● Request:
How many of the lines below contain the word "dimensions"? Give only the number.

● Records to use:
####

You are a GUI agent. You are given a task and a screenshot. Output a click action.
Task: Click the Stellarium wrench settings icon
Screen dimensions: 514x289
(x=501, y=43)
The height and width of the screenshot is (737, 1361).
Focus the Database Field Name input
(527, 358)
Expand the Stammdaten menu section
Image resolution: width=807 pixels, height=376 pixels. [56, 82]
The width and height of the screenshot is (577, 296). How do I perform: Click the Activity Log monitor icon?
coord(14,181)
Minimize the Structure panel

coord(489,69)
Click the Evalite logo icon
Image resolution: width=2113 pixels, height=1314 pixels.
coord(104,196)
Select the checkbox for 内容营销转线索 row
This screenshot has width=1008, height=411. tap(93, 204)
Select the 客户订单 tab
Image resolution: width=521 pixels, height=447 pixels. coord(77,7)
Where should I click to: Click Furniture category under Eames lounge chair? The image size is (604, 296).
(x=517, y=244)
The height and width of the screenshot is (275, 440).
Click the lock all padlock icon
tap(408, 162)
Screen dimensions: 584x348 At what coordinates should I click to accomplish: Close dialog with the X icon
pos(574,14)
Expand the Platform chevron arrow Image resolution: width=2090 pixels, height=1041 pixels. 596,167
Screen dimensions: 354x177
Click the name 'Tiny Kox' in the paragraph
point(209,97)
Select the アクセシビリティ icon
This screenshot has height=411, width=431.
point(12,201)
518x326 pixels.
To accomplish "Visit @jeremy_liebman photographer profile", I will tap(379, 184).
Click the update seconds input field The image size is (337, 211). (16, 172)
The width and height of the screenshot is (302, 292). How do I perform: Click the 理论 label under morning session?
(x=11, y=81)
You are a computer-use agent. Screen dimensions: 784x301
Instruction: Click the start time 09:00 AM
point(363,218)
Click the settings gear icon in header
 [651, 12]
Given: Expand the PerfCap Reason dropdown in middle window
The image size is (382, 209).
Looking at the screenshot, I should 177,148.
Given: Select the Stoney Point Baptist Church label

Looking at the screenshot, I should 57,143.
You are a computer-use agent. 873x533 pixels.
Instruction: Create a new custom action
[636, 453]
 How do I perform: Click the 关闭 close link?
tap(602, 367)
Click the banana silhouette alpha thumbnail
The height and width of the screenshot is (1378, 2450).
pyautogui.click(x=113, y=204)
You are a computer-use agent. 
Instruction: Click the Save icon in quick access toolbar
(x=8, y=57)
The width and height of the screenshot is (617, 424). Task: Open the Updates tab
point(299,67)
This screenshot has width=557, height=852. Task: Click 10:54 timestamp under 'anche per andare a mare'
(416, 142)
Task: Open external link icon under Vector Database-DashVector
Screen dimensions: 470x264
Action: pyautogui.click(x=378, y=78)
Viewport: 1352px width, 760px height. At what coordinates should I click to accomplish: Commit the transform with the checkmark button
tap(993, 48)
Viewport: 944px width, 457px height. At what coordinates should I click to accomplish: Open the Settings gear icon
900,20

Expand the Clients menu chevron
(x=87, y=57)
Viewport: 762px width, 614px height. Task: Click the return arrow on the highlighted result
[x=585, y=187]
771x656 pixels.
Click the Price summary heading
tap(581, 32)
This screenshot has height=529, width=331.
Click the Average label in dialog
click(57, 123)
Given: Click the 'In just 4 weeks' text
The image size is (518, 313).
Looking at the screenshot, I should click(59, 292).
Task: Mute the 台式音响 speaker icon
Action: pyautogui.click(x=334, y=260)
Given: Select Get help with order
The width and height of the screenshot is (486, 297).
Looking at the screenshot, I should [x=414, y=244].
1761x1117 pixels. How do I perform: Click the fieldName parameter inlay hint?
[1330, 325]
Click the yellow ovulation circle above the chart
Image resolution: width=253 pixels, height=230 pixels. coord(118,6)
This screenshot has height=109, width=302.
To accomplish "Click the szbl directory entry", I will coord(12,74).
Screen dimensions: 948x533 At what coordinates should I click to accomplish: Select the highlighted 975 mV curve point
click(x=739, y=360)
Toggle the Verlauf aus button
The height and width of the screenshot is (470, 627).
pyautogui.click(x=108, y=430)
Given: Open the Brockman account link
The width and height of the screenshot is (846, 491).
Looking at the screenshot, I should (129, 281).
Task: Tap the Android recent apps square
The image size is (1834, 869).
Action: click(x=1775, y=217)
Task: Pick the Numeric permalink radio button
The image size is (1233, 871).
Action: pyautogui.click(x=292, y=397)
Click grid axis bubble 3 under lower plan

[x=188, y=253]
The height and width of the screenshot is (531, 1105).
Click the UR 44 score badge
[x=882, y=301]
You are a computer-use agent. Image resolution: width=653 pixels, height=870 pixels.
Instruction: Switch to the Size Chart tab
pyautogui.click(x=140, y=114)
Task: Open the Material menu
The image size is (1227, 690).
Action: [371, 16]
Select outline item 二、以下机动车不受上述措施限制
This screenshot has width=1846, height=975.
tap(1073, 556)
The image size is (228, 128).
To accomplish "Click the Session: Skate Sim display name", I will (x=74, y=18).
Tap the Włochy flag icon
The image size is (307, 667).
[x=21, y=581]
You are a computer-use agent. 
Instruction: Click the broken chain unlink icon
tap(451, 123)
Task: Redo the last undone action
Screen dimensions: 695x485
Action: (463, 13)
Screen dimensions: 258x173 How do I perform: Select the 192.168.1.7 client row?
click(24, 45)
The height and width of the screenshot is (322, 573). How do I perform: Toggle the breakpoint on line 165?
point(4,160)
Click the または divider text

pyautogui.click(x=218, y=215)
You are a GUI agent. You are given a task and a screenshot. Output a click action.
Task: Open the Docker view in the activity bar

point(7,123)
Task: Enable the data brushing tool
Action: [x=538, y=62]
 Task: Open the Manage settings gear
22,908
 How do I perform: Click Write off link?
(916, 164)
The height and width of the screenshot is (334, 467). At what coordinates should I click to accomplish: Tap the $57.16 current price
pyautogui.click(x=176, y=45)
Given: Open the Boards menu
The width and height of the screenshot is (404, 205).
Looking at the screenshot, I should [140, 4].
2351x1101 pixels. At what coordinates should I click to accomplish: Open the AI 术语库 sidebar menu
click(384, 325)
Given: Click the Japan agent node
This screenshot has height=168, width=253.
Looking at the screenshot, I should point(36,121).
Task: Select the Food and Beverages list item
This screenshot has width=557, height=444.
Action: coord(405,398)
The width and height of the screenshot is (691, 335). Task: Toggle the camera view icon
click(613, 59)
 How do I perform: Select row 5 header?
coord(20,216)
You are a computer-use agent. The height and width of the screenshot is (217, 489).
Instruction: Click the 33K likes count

####

● Task solution:
8